Our backyard is dominated by a grove of trees. When we first moved to this place there was a grassy area between the house and the grove. Over the years the trees have continued to grow slowly shading most of the area. This past year I realized that my lawn guys never mowed the back and only did a bit of string-trimming once or twice a month. Over two wet years, moss had taken over the open space where grass once grew.


While we still have a carpet of green, it is much less work than grass. Moss lawns have been a landscape trend over the past few years. Moss is very low maintenance in that it never needs to be mowed or fertilized. It requires daylight and moisture, tolerates moderate traffic, and grows where grass will not. It likes a pH around 5.5, compacted soil and shade or semi-shade.


Photo: The "lawn."


Mother Nature provided my native moss lawn, but you may purchase one. Moss $4-$10 a square foot. Typically it is shipped dry. Place it over soil that has been cleared of weeds and debris. Make sure you have good soil-to-moss contact and water. It will green up in a few days.


Alternatively, you can take moss from spots where you don’t want it and place it where you want a moss ground cover. I have done that to fill in areas. If you place the pieces about six inches apart, they fill in fairly quickly when kept moist.     

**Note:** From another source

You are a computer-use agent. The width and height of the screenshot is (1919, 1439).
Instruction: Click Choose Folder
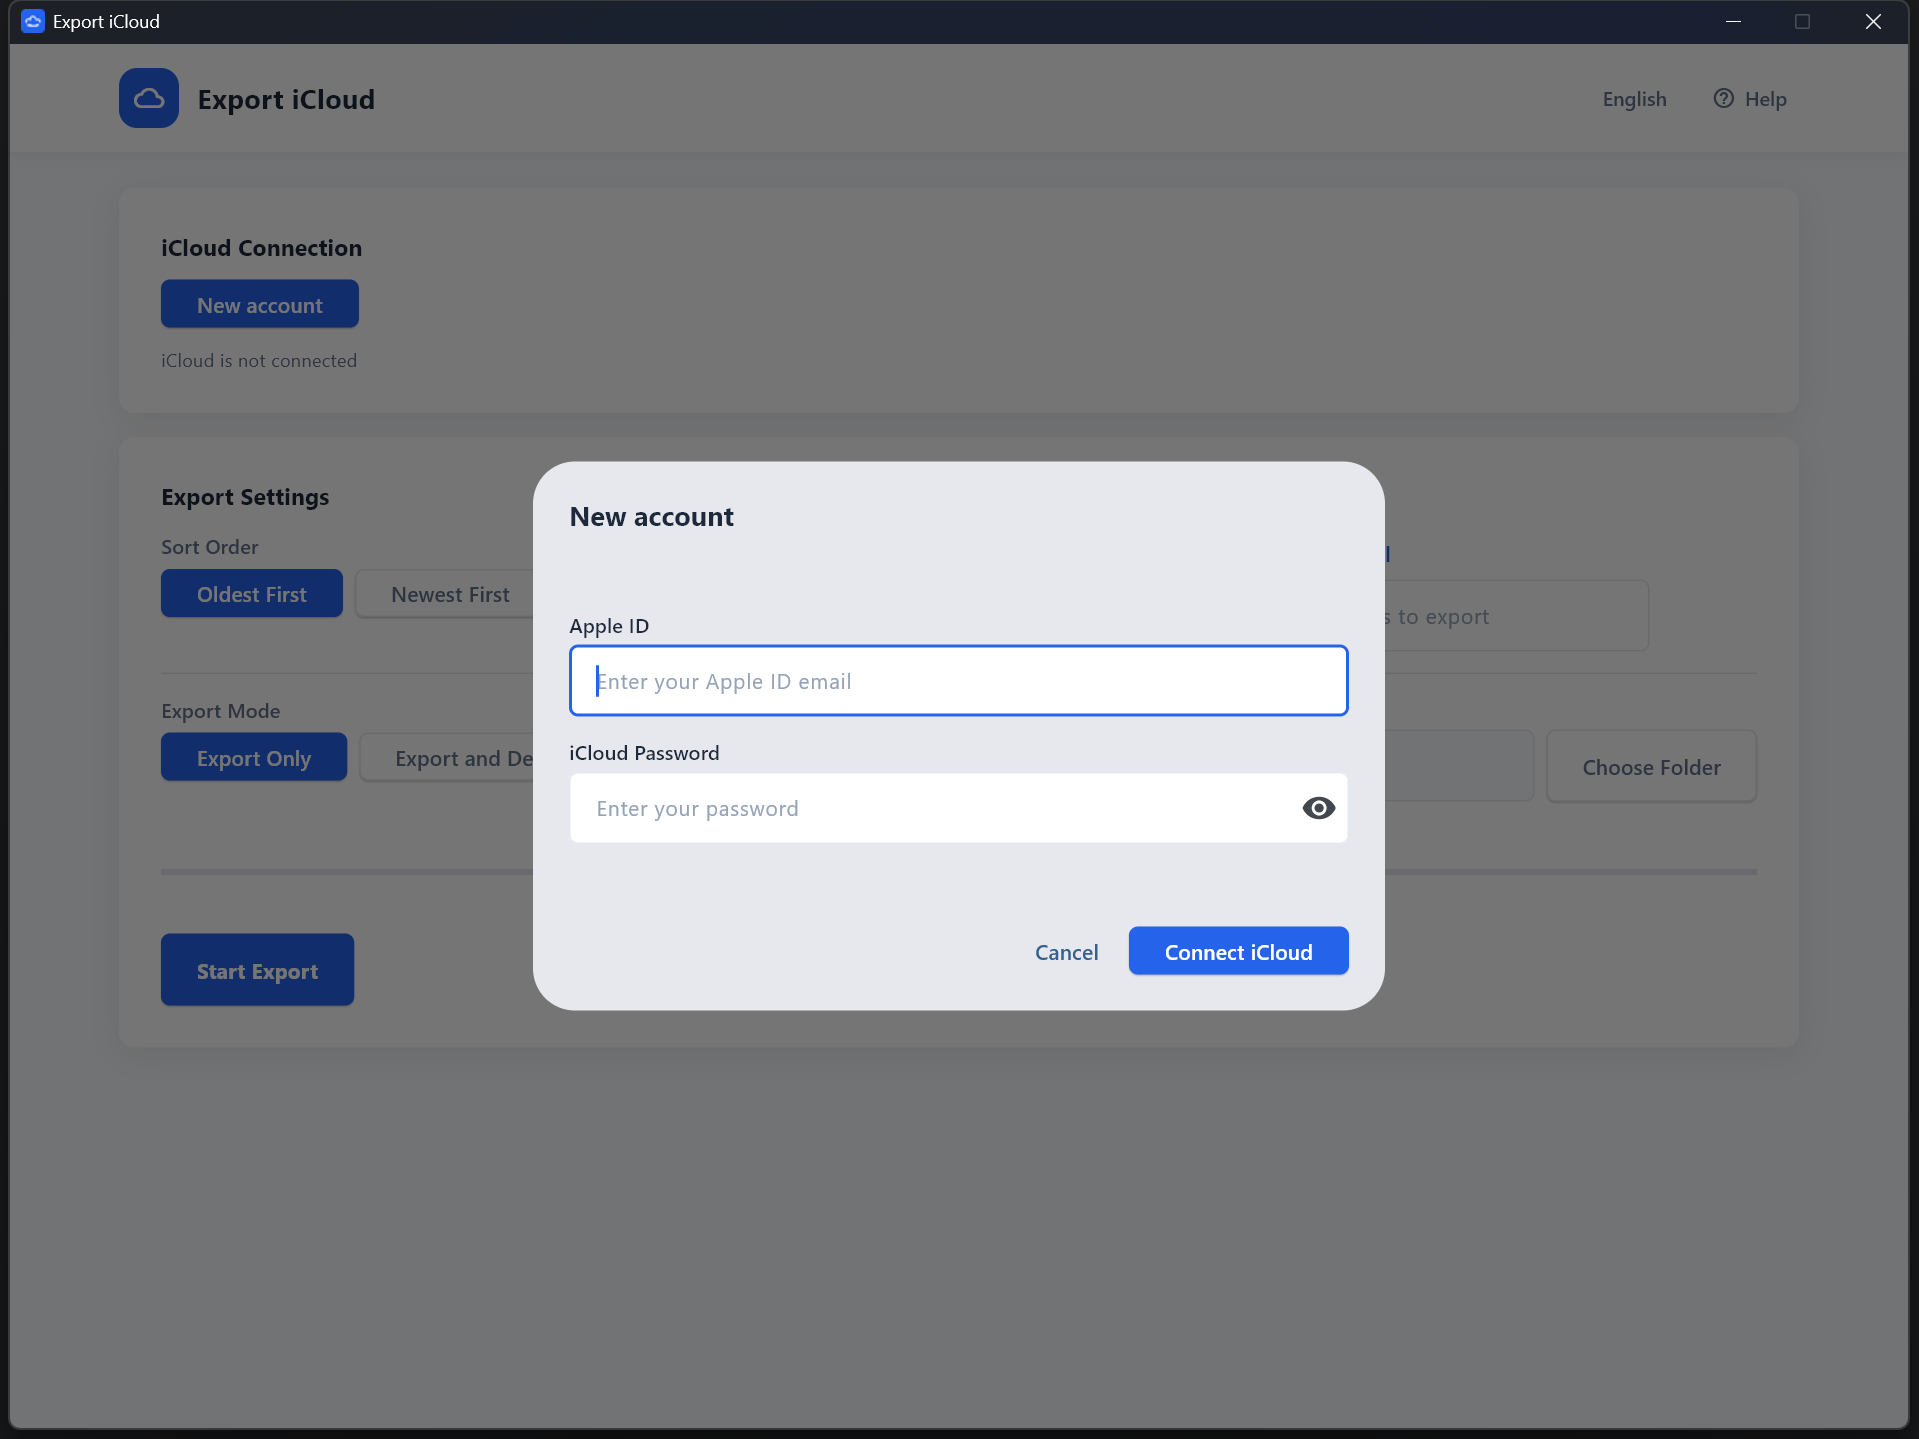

Mosses are primitive plants. The oldest moss fossil dates from 320 million years ago. Moss is nonvascular, meaning it manages without the inner system that delivers food and water to plant parts. Lacking true roots, moss is a mat of leaves and stems that directly absorbs water and nutrients. There are thousands of species of moss and it is found on every continent including Antarctica.

Mosses are primitive plants, with roots--except they haven't got any--in the misty dawn of earth's prehistory.


A spongy mat of moss is made up of thousands of tiny individual mosses that group together to increase absorption and retention of water which is critical for them to reproduce. Mosses make important contributions to an environment. They remove

 carbon dioxide from the air, filter water, stabilize soil and provide habitat for insects and other invertebrates.


Photo: A mossy path.


You may be wondering how the moss lawn fared during our “flash drought” last summer and fall. Outside the tree line we have a perpetually wet area that has been the doom of more than one lawn mower. Several years ago we created a tidy bog garden that has been enlarged to encompass more wetland. Though mostly sunny, it is surrounded by moss. Toward the end of September, the area became pretty dry. Some patches of moss turned brown but it came back as soon as rain returned.


As you can see in these photos, the lawn remains green throughout the winter. It tolerated autumn leaf raking well.

 In the right spot, moss can be a real problem solver.


Master gardener Ann Bartlett allows a few herbs and flowers to grow in the moss plantations surrounding her home.